# Mayhem at joed's!



## dayplanner (Dec 11, 1997)

Yesterday joed was gracious enough to invite a few of us over to his place to watch the Giants/Cowboys game. And let me tell you, the herf that insued was *EPIC*, even by Jersey standards. Even Trooper was super excited! Here is a pic of just one of our passes:










A Dunhill Estupendo, Dunhill Cabinetta (a tasty reddish one!), 70's Monte Dunhill #4, a Cohiba Sublime, and a pre 76 Paratagas Lusi. It was an amazing pass, made better by the company and the Giants win :tu

Thanks raisin, germantownrob, and pnutbutrsangwich for coming. And thanks joed for being such a gracious host (and getting me that excellent pizza). There's none better than you joe, one of the best times i've ever had! :tu


----------



## Mr.Maduro (Aug 2, 2006)

Wow!! That's some line-up of cigars!! Looks like one for the ages!! :tu


----------



## RPB67 (Mar 26, 2005)

Epic.

Looks like you guys definately came out winners in that herf....:tu

Excellent, excellent, excellent !! :ss


----------



## Old Sailor (Jul 27, 2006)

Oh my:drlooks like a great herf by all:tu:tu


----------



## Moglman-cl (May 27, 2005)

What a line up! It's good to know that both Joes, Mike, Rob and Tom all have dry lips.


----------



## bonggoy (Mar 9, 2006)

carbonbased_al said:


> A Dunhill Estupendo, Dunhill Cabinetta (a tasty reddish one!), 70's Monte Dunhill #4


Dunhill overload!!! Dunhill Overload!!!


carbonbased_al said:


> Thanks raisin, germantownrob, and pnutbutrsangwich for coming. *And thanks joed for being such a gracious host (and getting me that excellent pizza). There's none better than you joe, one of the best times i've ever had*! :tu


:tpd:


----------



## 68TriShield (May 15, 2006)

Excellent :tu


----------



## PaulMac (Jul 15, 2003)

looks like a great time!


----------



## TMoneYNYY (Oct 6, 2006)

Wow... that's just insane... I could only dream!


----------



## Sean9689 (Nov 9, 2005)

Very nice! Even you East Coasters do it right every once in a while.


----------



## RedBaron (Nov 25, 2005)

Damn! Nice job fellas!


----------



## bonggoy (Mar 9, 2006)

Sean9689 said:


> Very nice! *You East Coasters do it right all the time*.


Fixed!!!


----------



## Puffy69 (Sep 8, 2005)

Very Nice looks like a great time..That MC4 makes me:dr


----------



## hamncheese (Oct 5, 2006)

● SHORT TASK
In the thread above about the gathering at joed's, which football game did the group watch?

● DATA ROWS
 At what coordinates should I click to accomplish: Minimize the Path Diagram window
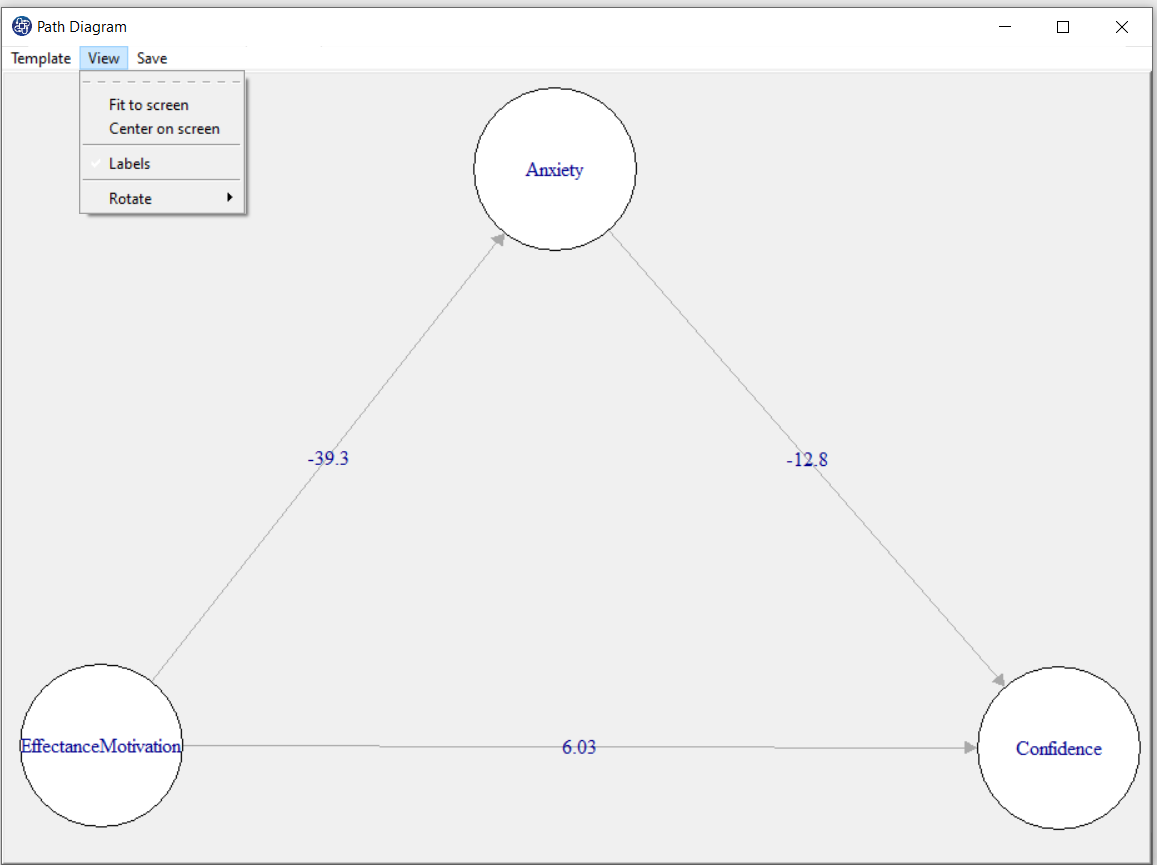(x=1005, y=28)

---

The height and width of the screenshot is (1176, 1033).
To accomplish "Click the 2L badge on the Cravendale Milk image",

● TASK RESULT
The Giants/Cowboys game.